→ **Dataset extract**:
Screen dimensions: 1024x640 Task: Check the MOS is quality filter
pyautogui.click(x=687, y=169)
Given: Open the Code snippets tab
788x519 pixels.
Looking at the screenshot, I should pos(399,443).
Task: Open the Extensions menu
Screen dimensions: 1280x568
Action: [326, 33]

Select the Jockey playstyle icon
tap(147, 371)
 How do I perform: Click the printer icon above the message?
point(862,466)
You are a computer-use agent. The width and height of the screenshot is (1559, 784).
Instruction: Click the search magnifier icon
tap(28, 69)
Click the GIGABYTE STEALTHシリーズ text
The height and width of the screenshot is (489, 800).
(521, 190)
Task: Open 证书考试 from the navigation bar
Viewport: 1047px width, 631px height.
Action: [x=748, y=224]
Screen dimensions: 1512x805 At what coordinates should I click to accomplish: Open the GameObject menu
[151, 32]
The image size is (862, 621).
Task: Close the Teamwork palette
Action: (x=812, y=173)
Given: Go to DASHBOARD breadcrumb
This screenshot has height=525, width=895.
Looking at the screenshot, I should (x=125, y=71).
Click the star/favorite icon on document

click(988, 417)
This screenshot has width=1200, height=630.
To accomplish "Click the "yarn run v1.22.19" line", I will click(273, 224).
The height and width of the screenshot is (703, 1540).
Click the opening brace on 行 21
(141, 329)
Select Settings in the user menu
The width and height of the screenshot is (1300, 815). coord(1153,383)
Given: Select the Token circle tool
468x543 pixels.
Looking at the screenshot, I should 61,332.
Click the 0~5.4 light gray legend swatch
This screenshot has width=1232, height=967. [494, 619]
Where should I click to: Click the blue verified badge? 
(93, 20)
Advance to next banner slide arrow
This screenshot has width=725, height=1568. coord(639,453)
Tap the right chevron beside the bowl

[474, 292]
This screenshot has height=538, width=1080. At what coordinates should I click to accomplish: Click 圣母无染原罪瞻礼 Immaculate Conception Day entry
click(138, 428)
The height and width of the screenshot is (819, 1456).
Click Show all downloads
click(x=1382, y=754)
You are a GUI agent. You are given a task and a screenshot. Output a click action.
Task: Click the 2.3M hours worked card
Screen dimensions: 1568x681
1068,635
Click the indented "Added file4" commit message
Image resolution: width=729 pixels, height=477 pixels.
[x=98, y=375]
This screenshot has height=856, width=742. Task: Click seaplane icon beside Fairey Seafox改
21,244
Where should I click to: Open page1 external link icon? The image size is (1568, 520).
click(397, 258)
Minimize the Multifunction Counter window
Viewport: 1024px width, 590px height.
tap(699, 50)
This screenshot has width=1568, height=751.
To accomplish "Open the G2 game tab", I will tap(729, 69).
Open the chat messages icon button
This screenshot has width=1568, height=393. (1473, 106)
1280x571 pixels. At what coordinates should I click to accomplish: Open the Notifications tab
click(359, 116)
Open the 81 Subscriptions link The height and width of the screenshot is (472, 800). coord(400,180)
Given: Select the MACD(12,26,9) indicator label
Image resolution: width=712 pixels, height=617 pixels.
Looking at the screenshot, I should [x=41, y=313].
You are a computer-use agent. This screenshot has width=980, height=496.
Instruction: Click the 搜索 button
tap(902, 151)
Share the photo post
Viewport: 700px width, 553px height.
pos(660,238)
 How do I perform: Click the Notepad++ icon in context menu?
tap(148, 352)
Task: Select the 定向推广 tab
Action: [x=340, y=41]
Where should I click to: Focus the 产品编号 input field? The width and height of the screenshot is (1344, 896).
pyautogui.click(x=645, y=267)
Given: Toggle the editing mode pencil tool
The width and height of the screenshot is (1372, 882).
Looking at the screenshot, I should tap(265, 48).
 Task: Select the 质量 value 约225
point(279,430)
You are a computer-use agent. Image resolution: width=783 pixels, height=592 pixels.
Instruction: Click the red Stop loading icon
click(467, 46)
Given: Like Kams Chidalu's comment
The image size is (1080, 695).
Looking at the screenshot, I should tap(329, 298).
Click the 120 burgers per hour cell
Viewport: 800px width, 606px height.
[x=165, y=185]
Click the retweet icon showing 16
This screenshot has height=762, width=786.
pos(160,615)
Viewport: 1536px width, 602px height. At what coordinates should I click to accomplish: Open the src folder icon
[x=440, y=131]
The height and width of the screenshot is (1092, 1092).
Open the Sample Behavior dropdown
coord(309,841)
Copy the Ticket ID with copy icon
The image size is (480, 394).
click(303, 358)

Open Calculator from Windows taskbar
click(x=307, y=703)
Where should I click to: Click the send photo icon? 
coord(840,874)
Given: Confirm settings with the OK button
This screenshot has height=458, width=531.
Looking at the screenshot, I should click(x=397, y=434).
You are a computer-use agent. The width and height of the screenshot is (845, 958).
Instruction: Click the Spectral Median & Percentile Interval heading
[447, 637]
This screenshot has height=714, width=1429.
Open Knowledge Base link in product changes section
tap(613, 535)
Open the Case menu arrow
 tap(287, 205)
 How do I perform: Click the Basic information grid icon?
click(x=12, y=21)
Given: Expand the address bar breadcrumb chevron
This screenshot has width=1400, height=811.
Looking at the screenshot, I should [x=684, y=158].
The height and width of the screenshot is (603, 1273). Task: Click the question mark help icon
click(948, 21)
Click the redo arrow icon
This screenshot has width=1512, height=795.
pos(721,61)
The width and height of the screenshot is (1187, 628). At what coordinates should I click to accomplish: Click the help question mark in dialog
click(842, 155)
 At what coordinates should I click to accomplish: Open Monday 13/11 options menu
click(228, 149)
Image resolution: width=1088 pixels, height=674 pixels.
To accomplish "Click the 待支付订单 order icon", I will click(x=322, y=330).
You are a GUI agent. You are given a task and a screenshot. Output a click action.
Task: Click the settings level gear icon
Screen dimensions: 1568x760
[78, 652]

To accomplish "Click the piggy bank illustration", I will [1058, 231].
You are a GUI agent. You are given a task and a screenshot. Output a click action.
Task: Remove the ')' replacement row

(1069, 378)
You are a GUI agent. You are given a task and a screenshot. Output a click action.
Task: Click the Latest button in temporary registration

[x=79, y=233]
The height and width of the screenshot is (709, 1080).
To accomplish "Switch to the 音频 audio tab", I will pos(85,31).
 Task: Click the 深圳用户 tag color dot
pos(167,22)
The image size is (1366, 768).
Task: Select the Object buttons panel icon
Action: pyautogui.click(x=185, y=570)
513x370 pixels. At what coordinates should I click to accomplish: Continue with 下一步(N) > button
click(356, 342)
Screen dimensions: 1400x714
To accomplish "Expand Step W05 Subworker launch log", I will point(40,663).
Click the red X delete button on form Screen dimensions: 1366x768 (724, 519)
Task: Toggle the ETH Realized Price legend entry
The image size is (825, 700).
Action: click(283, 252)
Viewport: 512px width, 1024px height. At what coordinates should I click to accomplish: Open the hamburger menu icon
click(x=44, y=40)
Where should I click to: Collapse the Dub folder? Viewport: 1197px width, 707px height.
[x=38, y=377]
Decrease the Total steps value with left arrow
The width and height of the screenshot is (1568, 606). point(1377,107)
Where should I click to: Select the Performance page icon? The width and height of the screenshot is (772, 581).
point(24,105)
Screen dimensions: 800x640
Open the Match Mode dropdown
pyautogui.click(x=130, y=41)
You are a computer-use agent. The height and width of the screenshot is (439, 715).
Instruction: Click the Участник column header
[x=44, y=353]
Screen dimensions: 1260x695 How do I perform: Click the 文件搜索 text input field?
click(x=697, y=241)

→ **Try it**:
Copy the lines from the one with "Screen dimensions: 1260x695" through the last line of the material above, exactly as they are and with no others.

→ **Output**:
Screen dimensions: 1260x695 How do I perform: Click the 文件搜索 text input field?
click(x=697, y=241)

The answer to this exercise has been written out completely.